Report shows corporate travel policies can sway employee retention


August 15, 2017
Purchasing B2B

Arlington, Va.—Airlines Reporting Corp. (ARC) has released results of a report concerning frequent business travel and traveller friction, or the wear and tear caused by business travel.

The report, The Hidden Expenses of a Cost-Focused Travel Program, builds upon findings from a 2016 study conducted by for ARC by market research firm MMGY Global, ­in conjunction with American Express Global Business Travel (GBT) and tClara. The report found that according to travellers, cost-focused travel policies carry significant negative consequences in terms of traveler productivity, health, retention and trip effectiveness.

“Trip quality is the key indicator of a traveler-focused program,” said Scott Gillespie, managing partner, tClara. “As trip quality increases, price generally increases, but so does traveller health and safety. At the same time, road-warrior attrition should decline, and the rate of worthwhile trips should increase. I believe the data clearly shows that higher-quality trips provide more value and productivity to the company.”

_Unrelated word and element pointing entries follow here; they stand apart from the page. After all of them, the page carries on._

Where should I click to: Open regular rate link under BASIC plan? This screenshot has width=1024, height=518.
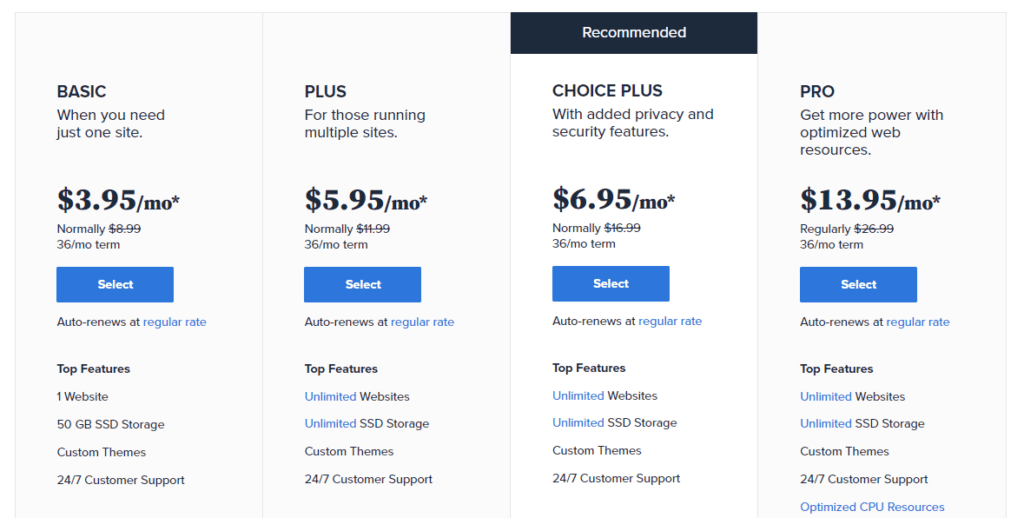click(x=174, y=322)
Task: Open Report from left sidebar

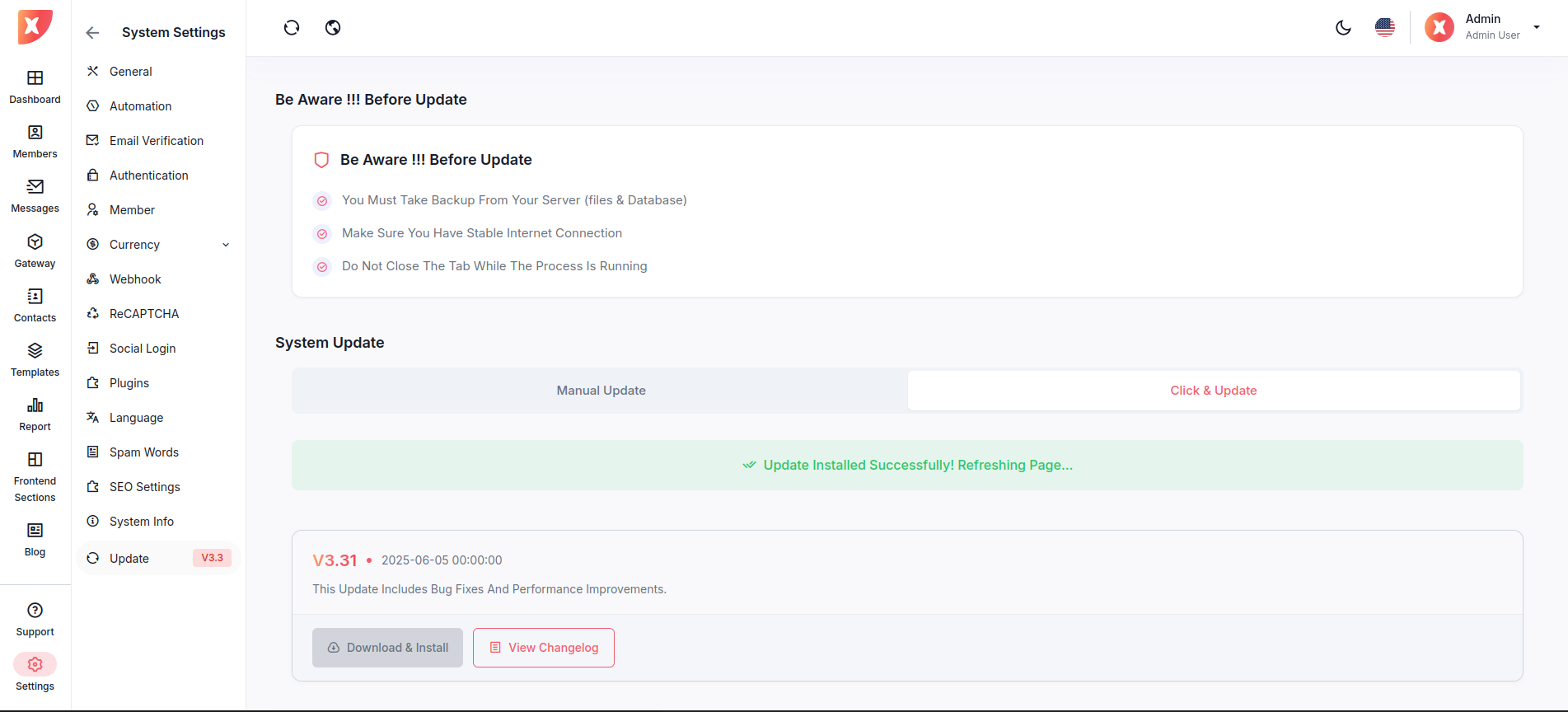Action: tap(35, 414)
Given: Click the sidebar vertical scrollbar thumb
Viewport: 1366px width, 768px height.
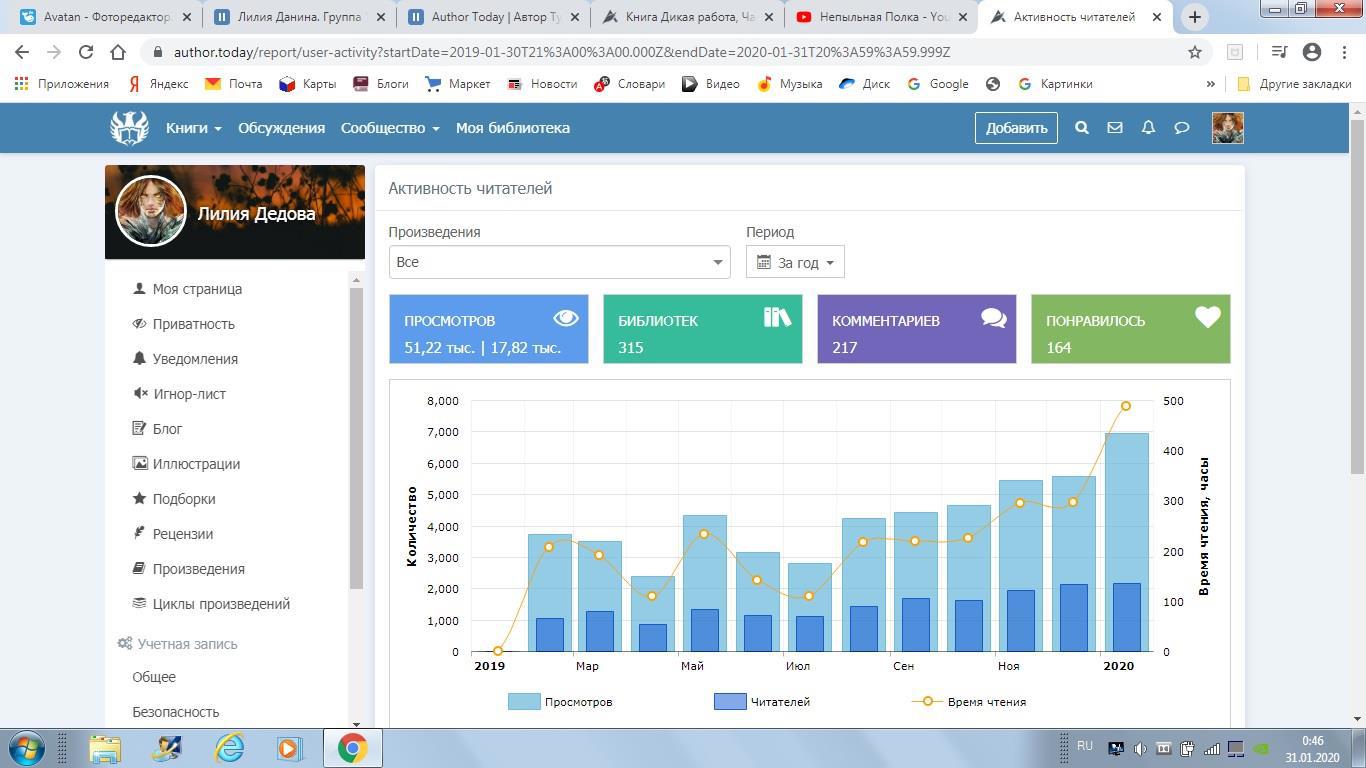Looking at the screenshot, I should point(356,438).
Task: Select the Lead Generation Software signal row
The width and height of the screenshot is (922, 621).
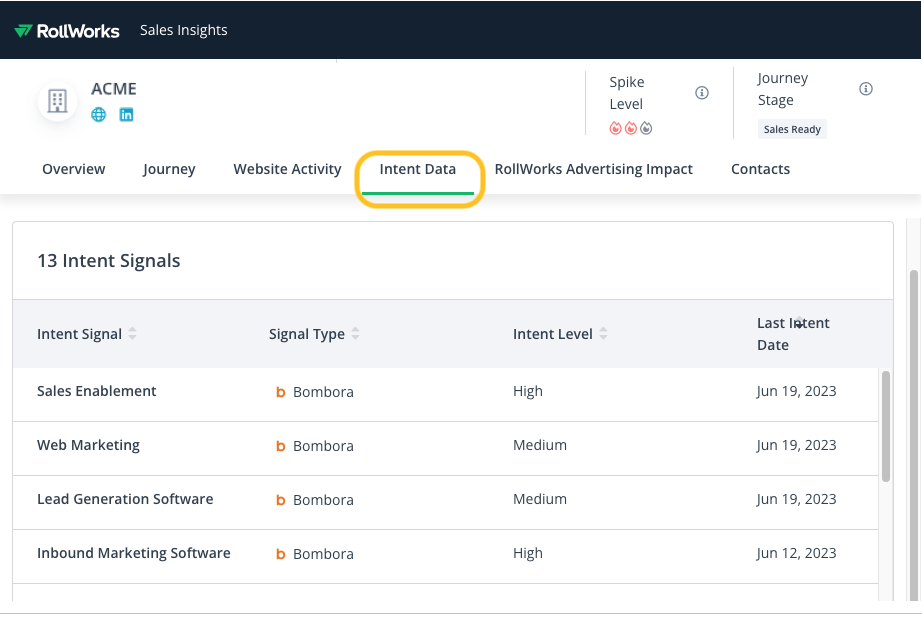Action: coord(125,499)
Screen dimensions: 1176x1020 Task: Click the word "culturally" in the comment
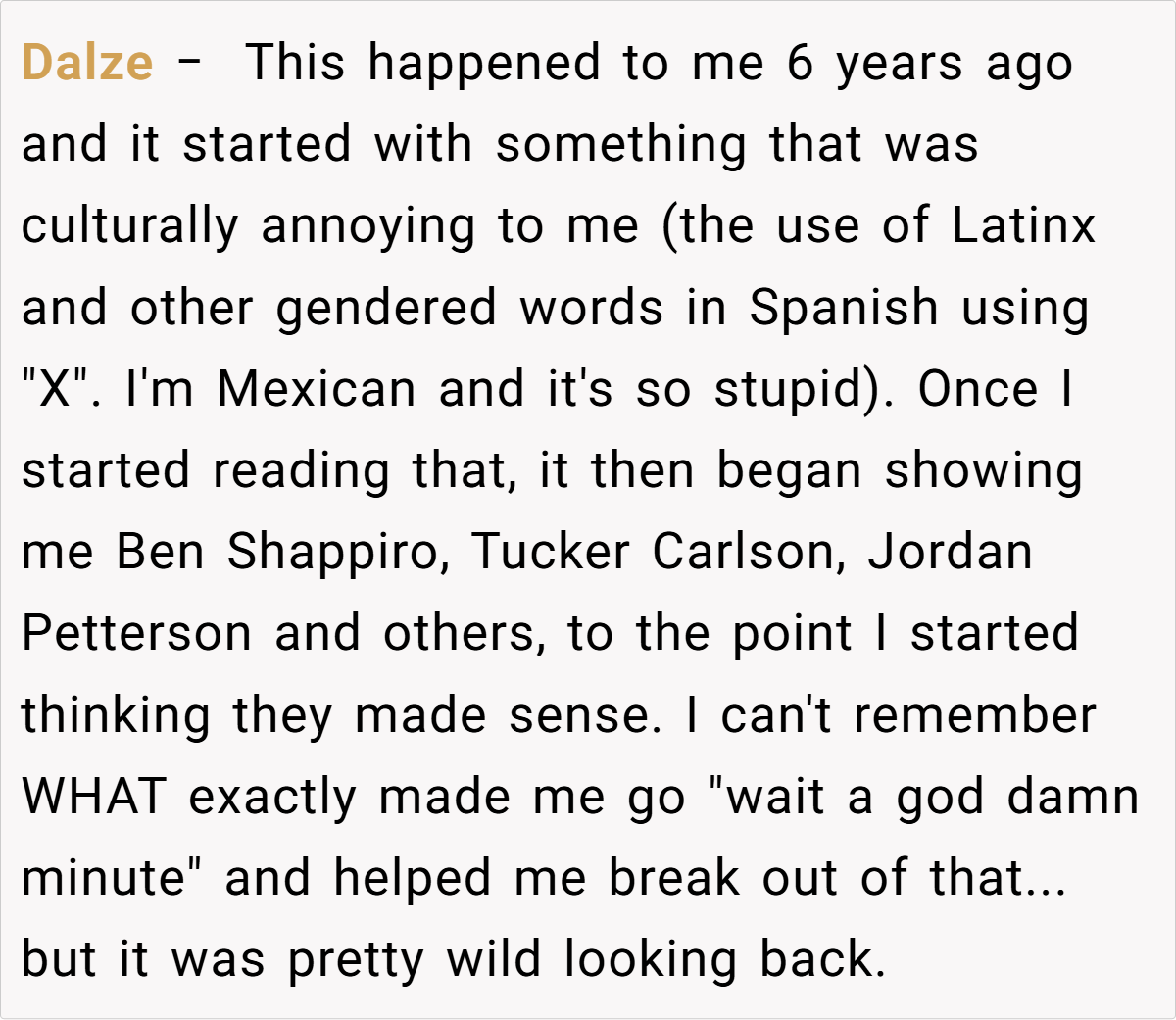point(129,224)
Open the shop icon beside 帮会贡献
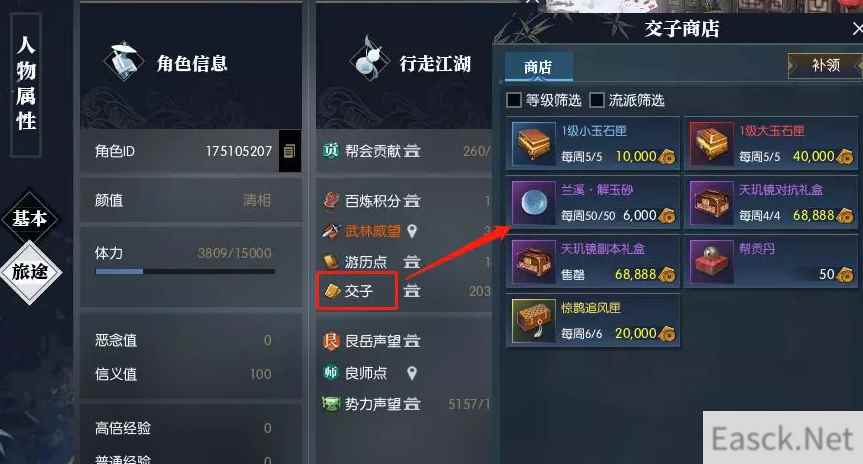The width and height of the screenshot is (863, 464). pos(412,151)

The results highlighted several notable distinctions between business travellers in cost-focused programs that prioritize cost savings, and those in traveller-focused programs, which emphasize a business traveller’s productivity and satisfaction. These results follow the initial survey findings in the 2016 report, Traveler Friction: Insights from U.S. Road Warriors.

Key findings about road warriors in cost-focused travel programs include:

  1. They reported 22 percent fewer effective trips than colleagues in traveler-focused programs;
  2. They are 13 percent more interested in a new job;
  3. 39 percent more in this group want to travel much less in two years; and
  4. They experienced twice as much traveller friction, including significantly higher rates of sickness, stress and lower quality sleep.

“In our global economy, air travel is an investment to achieve business success for both large and small organizations,” said Lauri Reishus, ARC executive vice-president and chief operating officer. “This report shows us that business travellers from organizations with traveller-focused programs are more likely to see success because they are rested, focused and ready to engage, while road warriors in cost-focused programs have 22 percent fewer effective trips. With this in mind, investing in an employee’s travel experience is a strategy deserving of a closer look by all corporate travel managers.”